• [Request] Rewrite the stretch from the line containing "You are a computer-use" through the final line as a numbered list, omitting blank lines and leaving out the pictures.

* Start Given data *

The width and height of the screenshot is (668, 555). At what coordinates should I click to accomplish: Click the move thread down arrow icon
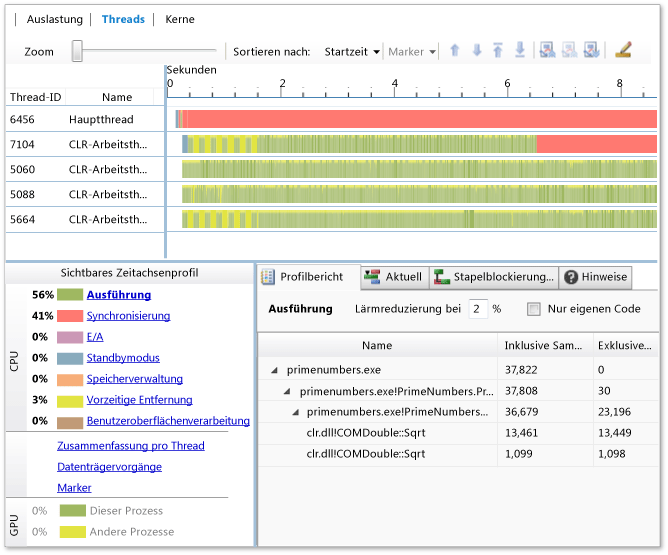pyautogui.click(x=476, y=51)
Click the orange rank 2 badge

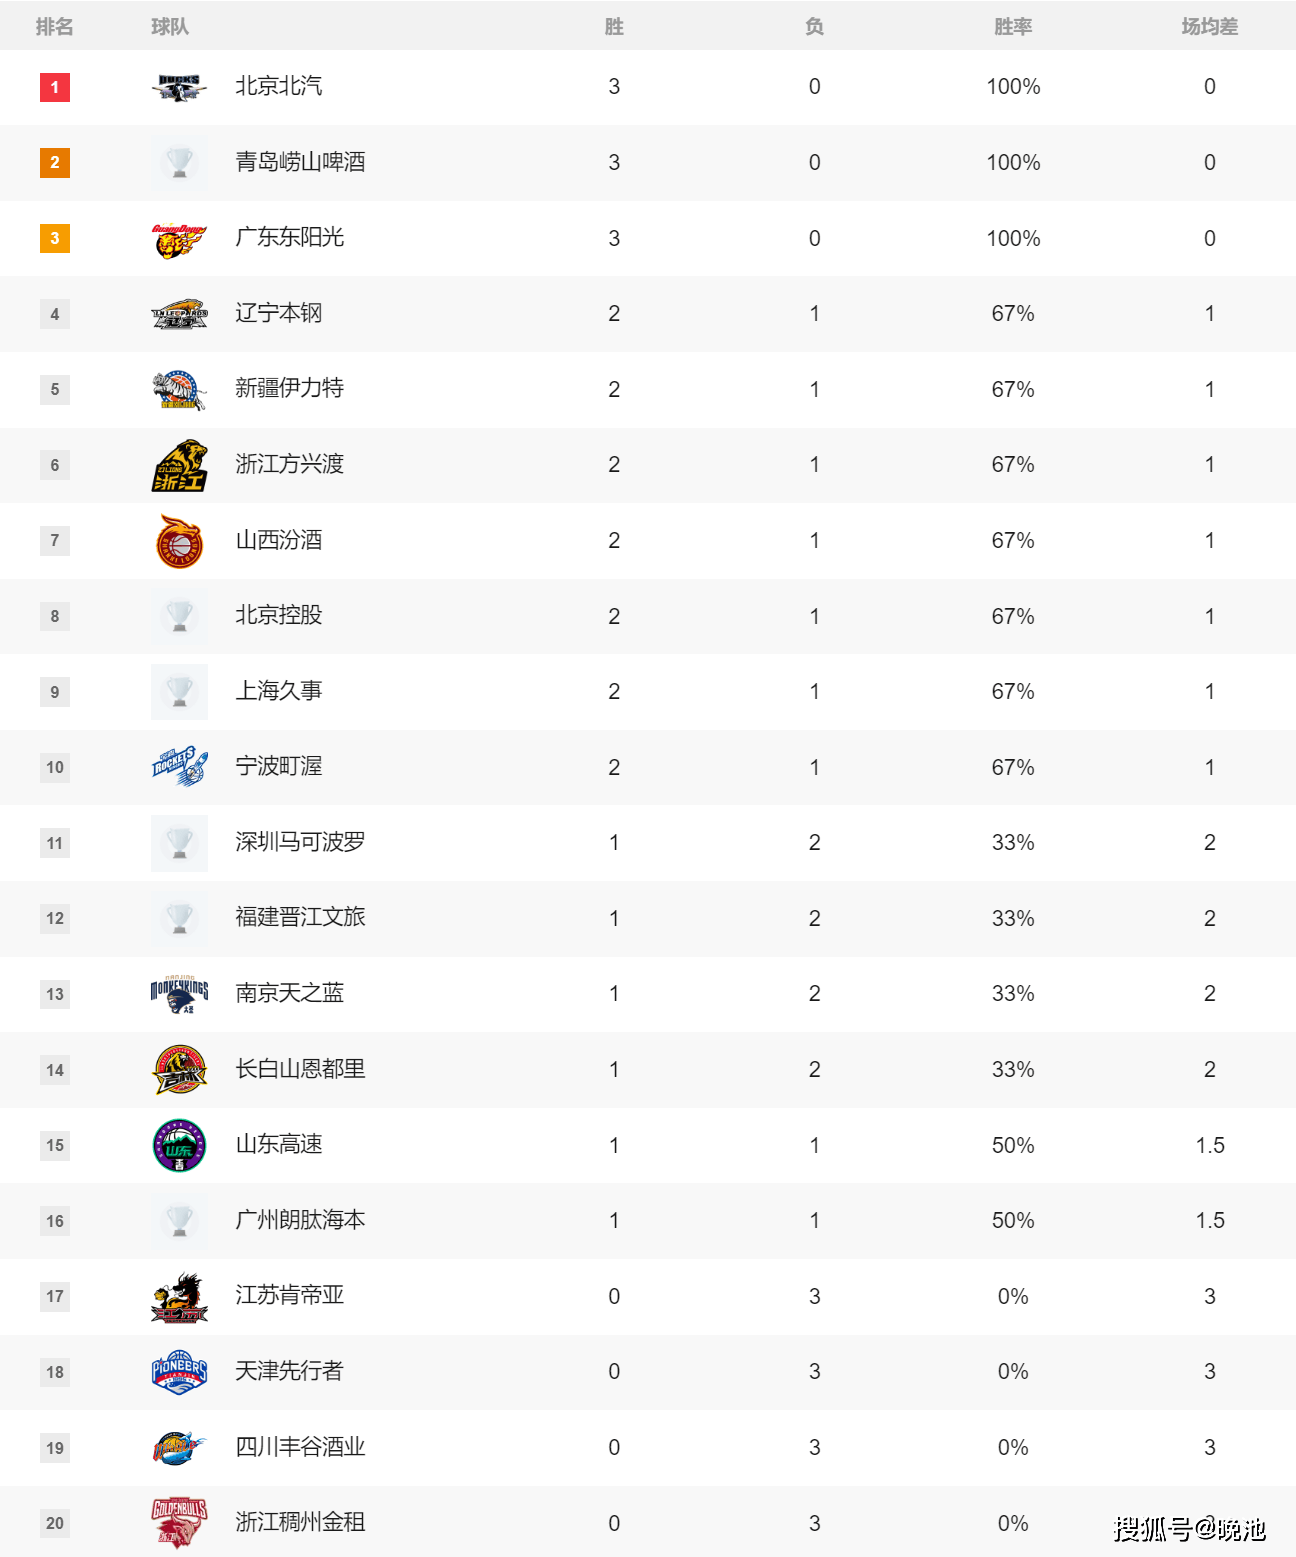pyautogui.click(x=55, y=162)
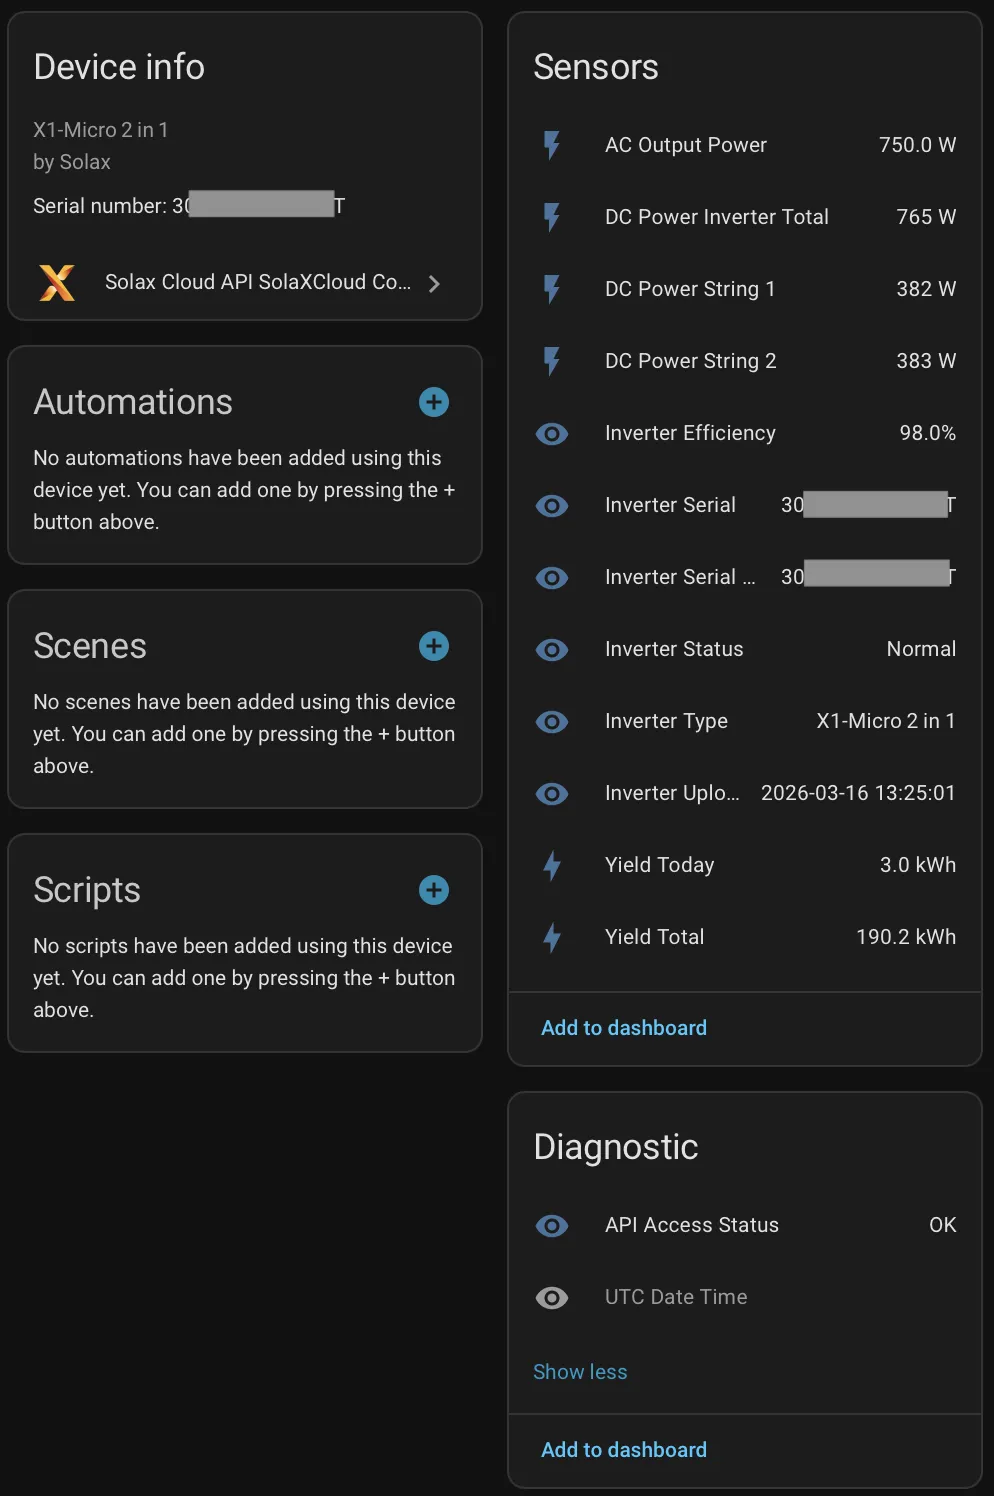Open Solax Cloud API integration chevron
The image size is (994, 1496).
click(434, 284)
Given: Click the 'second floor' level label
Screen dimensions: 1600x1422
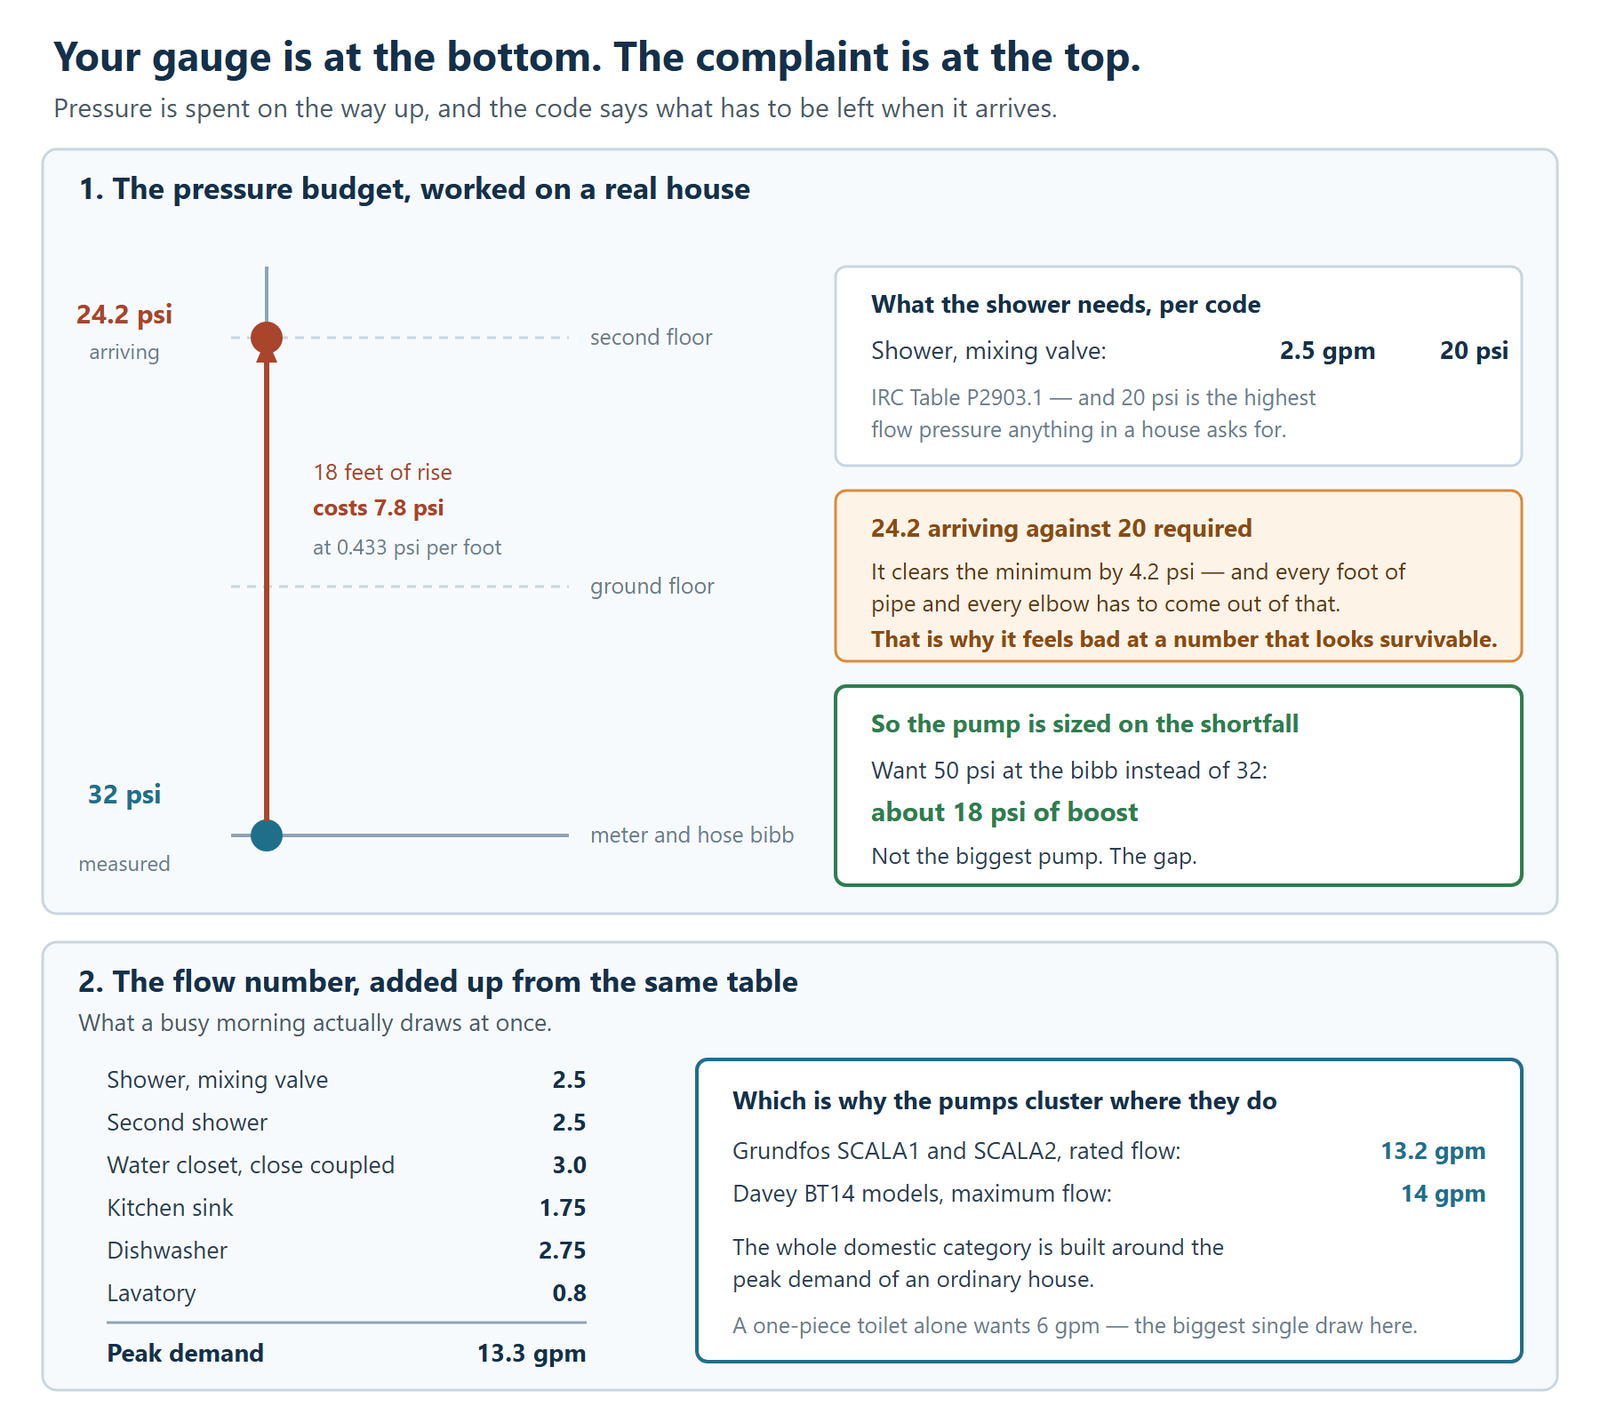Looking at the screenshot, I should click(651, 338).
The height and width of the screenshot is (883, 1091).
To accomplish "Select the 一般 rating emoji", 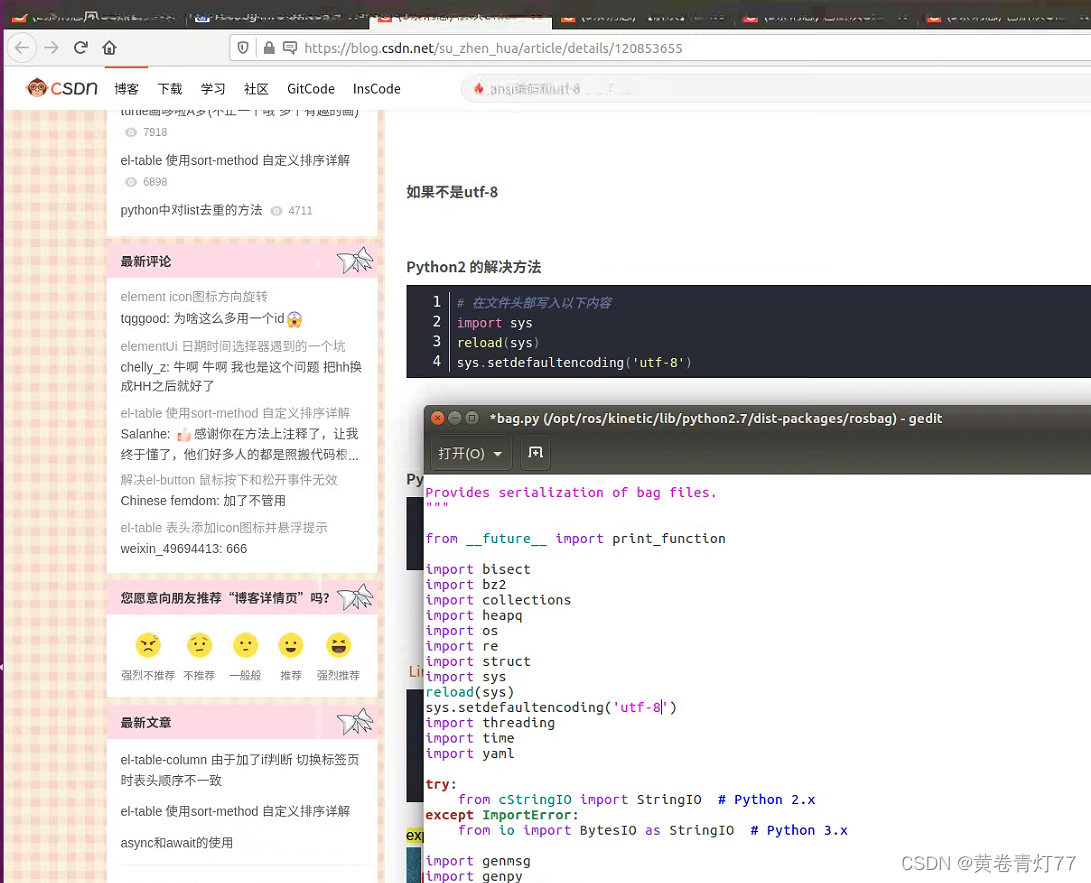I will (244, 645).
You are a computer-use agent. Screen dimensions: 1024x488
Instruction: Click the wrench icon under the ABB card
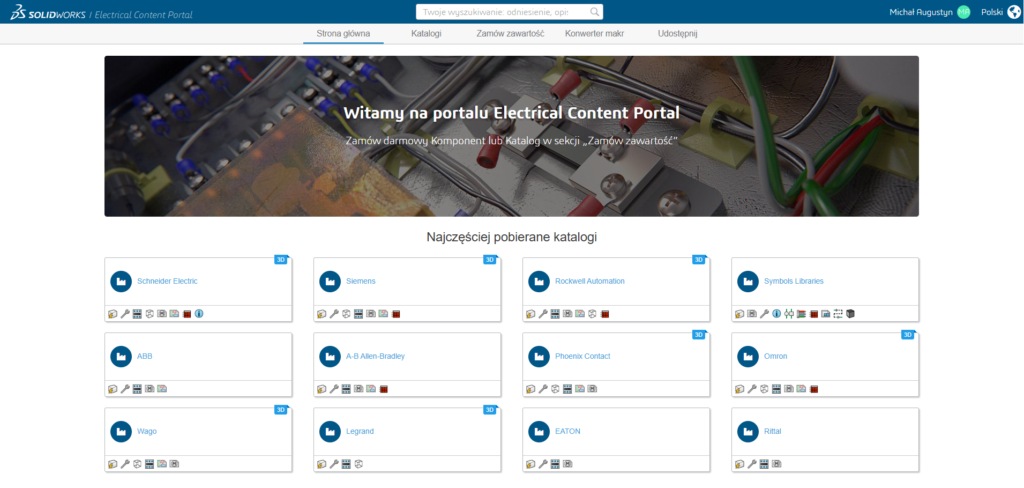(x=125, y=389)
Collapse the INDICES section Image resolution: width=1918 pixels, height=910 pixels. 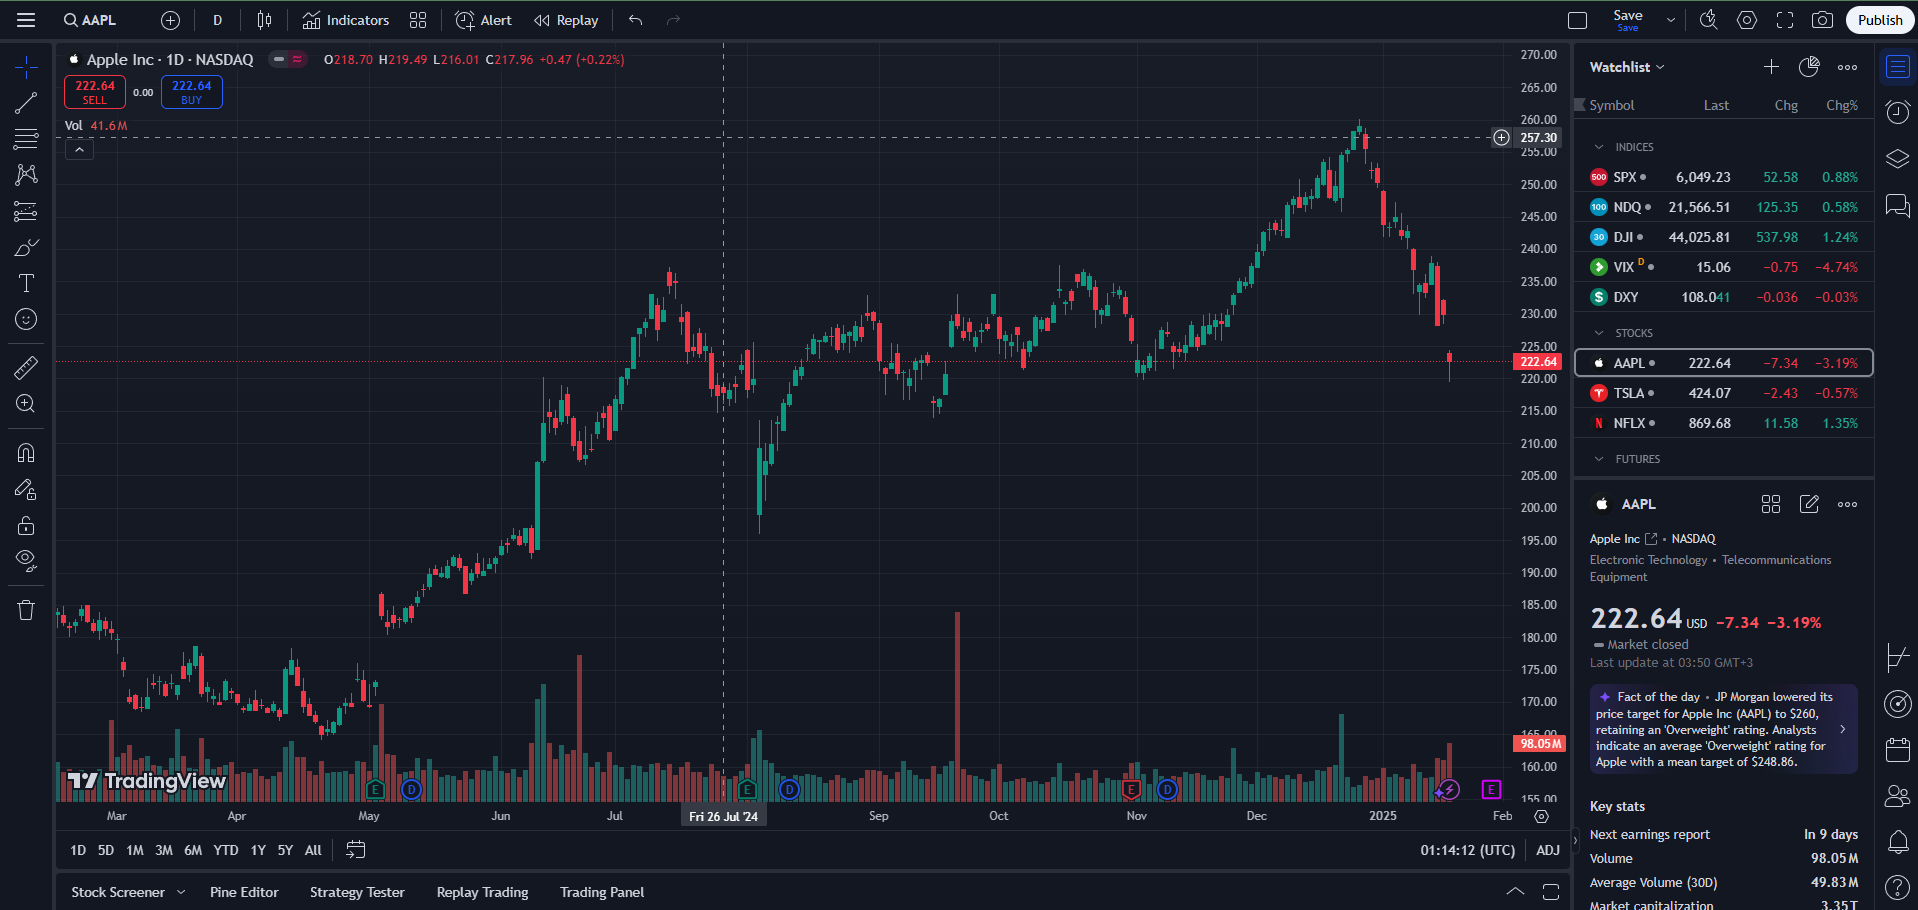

* End Given data *

• [Solution to the exercise]
1. You are a computer-use agent. Screen dimensions: 1024x488
2. Instruction: Click the wrench icon under the ABB card
3. (x=125, y=389)
4. Collapse the INDICES section Image resolution: width=1918 pixels, height=910 pixels. 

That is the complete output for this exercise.